When it comes to the U.S. Forest Service, it’s not always about trees.
Sometimes it’s all about the birds, the dragonflies and the butterflies. Oh, and the bats. At least, that’s what it was all about during a ceremony last month recognizing some great contributions from U.S. Forest Service and partner organizations to the Wings Across the Americas program in the past year.
In a festive event held in Omaha, Nebraska, as part of the 80th North American Wildlife and Natural Resources Conference, U.S. Forest Service employees and agency partners received shout-outs for outstanding efforts supporting migratory species across the nation and beyond.
This is a big honor to receive. Migratory species play unique ecological roles, figure prominently in culture, and are of course just plain beautiful. Despite their value, many birds, bats, butterflies, and even dragonflies unfortunately continue to face a multitude of threats.
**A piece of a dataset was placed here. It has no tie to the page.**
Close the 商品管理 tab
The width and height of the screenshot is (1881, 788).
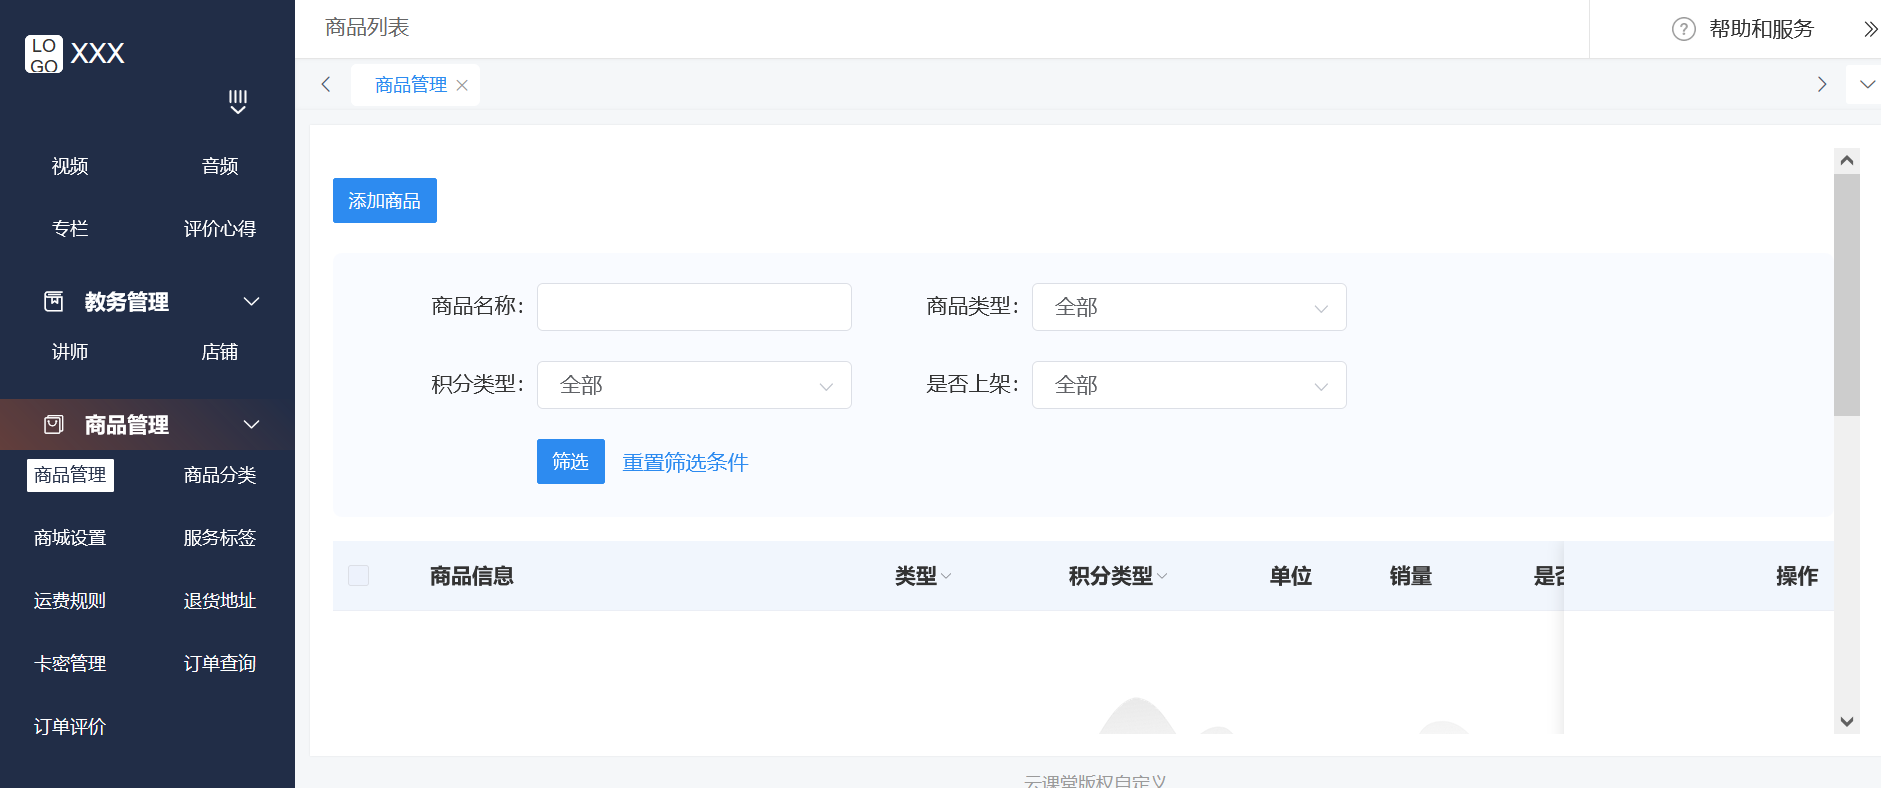[x=462, y=85]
That’s why the U.S. Forest Service and its partners invest heavily in protecting habitat for migratory species, many of which spend the winter in Latin America and the Caribbean.
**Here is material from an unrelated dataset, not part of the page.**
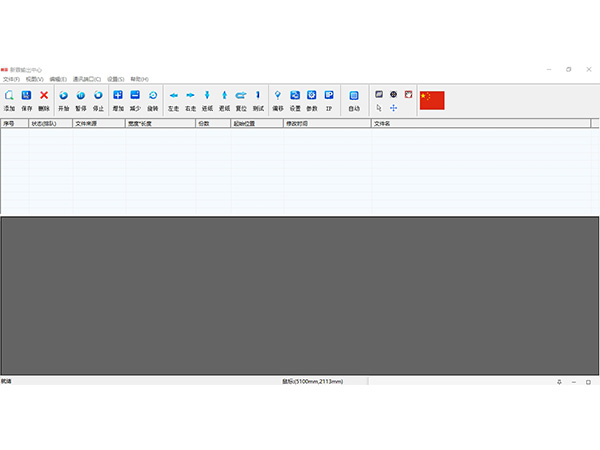Click the 保存 (Save) toolbar icon
600x450 pixels.
click(x=27, y=98)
If habitats, not only in the United States but also in wintering locations, are not protected, the U.S. domestic investment in conservation is wasted. This is why the U.S. Forest Service works extensively in the winter ranges of many critical species as well, to develop capacity to better manage the winter homes for these animals—a small investment with a big impact.
In case you’re wondering just how much the activities of the U.S. Forest Service and their partners help these migratory species, here’s a rundown of activities recently recognized:
The first award went to the Latin American Reserve Manager Training Program in the International Cooperation category. Started in 1989, the program was the first internationally focused, hands-on, protected area training program in Latin America. RESERVA graduates manage habitats throughout Latin America that are vital for migratory species that breed on U.S. national forests and grasslands and winter south of our borders. To date, RESERVA has graduated 458 professionals, representing 23 Latin American countries & several from 5 countries outside the region.
The Urban Communities in Conservation award went to the Greater Atlanta Pollinator Partnership: A Model for Urban Pollinator Conservation. This coalition of private and public partners has worked with communities in the Atlanta metropolitan area to create and restore viable pollinator habitats by connecting private and publically owned lands through habitat corridors. The partnership demonstrates what community engagement can achieve for conservation in urban settings.
The Research Partnership Award went to the North American Bat Monitoring Program, which tackles the unprecedented threats that bats face from habitat loss and fragmentation, white-nose syndrome, wind energy development, and climate change. The North American Bat Monitoring Program documents the impact of stressors on bat populations, identifies priority species for conservation actions, and measures the effectiveness of agencies’ conservation and management actions to mitigate stressors. Partners include the U.S. Forest Service, U.S. Geological Survey, U.S. Fish and Wildlife Service, National Park Service, Department of Defense, Canadian Wildlife Service, Wildlife Conservation Society Canada, and Bat Conservation International, with assistance and input from many additional scientists and natural resource managers from the U.S., Canada, Mexico, and the United Kingdom.
The Habitat Management and Partnership Award went to Central and Southern Great Plains Migratory Bird Habitat Conservation. For more than two decades, the Rainwater Basin and Playa Lakes Joint Ventures have worked with partners to manage 200 million acres of native grassland, wetland, river and stream habitats for many important bird species across Nebraska, Kansas, Colorado, New Mexico, Oklahoma and Texas. Through public-private engagement, the nearly 70 conservation organizations and government agencies involved in the joint ventures have leveraged funding, addressed regional planning and landscape design, developed outreach and promotional materials, and collaborated with landowners to conserve the region’s bird species.
The Bird Conservation Award went to the Puerto Rican Parrot Recovery Milestone, to celebrate the wild breeding of Puerto Rican Parrots in a new area of the island. This milestone is even more impressive when we recognize that there were only 13 parrots left in the wild just 40 years ago. Partners include El Yunque National Forest, the U.S. Fish and Wildlife Service’s Puerto Rican Parrot recovery program, Puerto Rico Department of Natural and Environmental Resources and private partners. Their work has laid the foundation for future parrot population growth and for managing human use conflicts.
And the final award of the evening was in the category of Bat Conservation. The award went to Project EduBat – Education Taking Flight! The project advances bat conservation and management through robust environmental education efforts. The work taps the skills of the U.S. Forest Service, the U.S. Geological Survey, Project Underground, National Cave and Karst Research Institute, Bat Conservation International, and Prince William County Schools. Together, they have developed a wealth of new curriculum materials and resources for both formal and non-formal educators, including the only existing educational activity about white-nose syndrome.
These awards are terrific, not only because they recognize some of the outstanding work of U.S. Forest Service employees and partners, but also because they highlight the positive work carried out on behalf of a critical ecological link in America and beyond, our friends the birds, the dragonflies and the butterflies. Oh, and the bats.